> [Collected data]:
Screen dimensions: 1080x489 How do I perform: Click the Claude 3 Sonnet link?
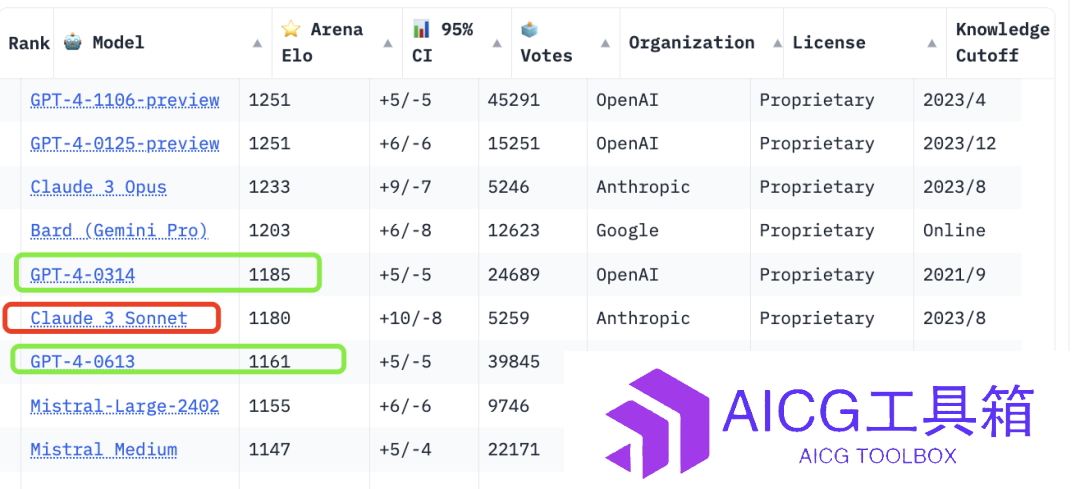coord(109,318)
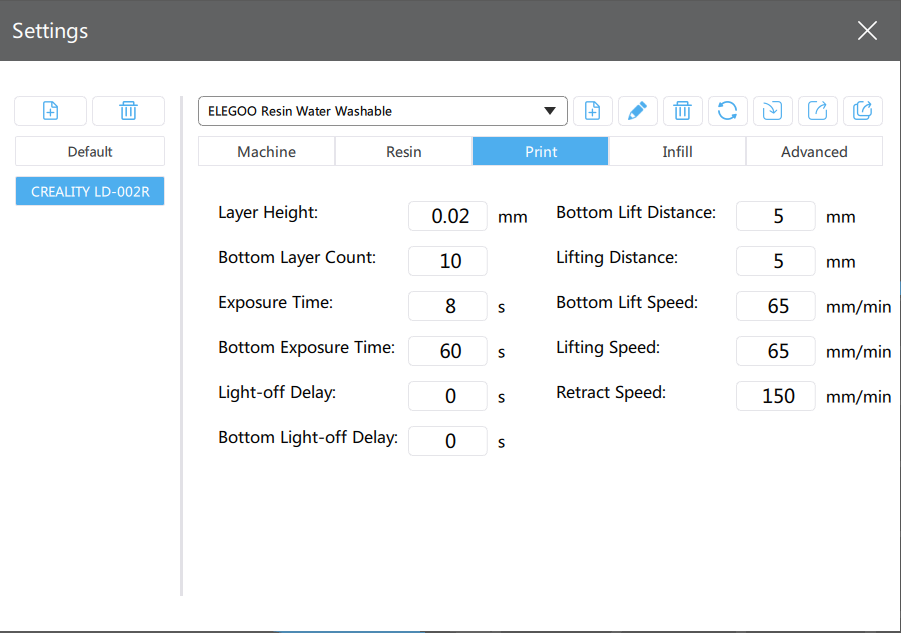This screenshot has width=901, height=633.
Task: Go to the Infill tab
Action: tap(677, 152)
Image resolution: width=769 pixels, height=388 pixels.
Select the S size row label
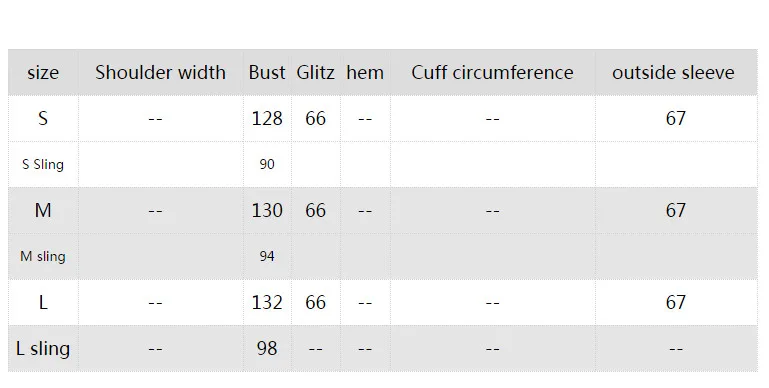pos(43,118)
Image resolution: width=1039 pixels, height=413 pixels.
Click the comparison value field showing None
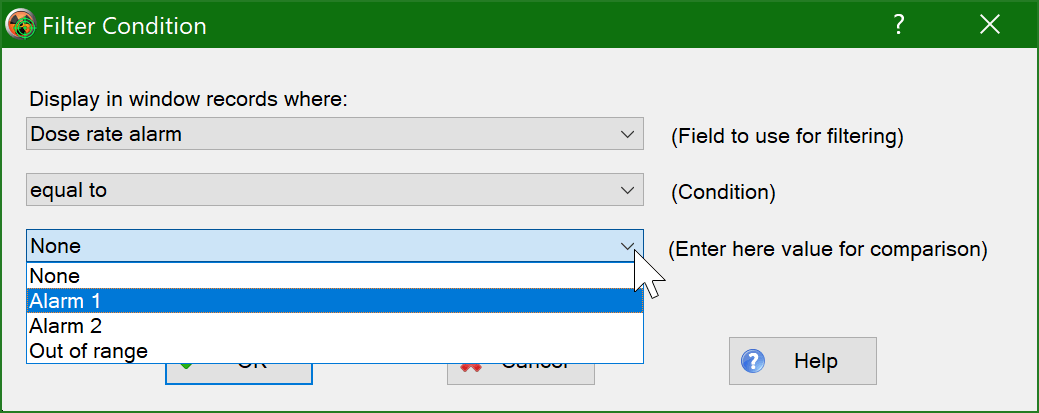tap(335, 246)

> [Required work]: Exclude the pictures and transcribe all of the entries exactly.

> [Solution to this task]:
Screen dimensions: 1080x489 How do I perform: Click the Claude 3 Sonnet link?
coord(109,318)
This screenshot has width=901, height=633.
Task: Go to the Infill tab
Action: tap(677, 152)
Image resolution: width=769 pixels, height=388 pixels.
Select the S size row label
pos(43,118)
Image resolution: width=1039 pixels, height=413 pixels.
Click the comparison value field showing None
tap(335, 246)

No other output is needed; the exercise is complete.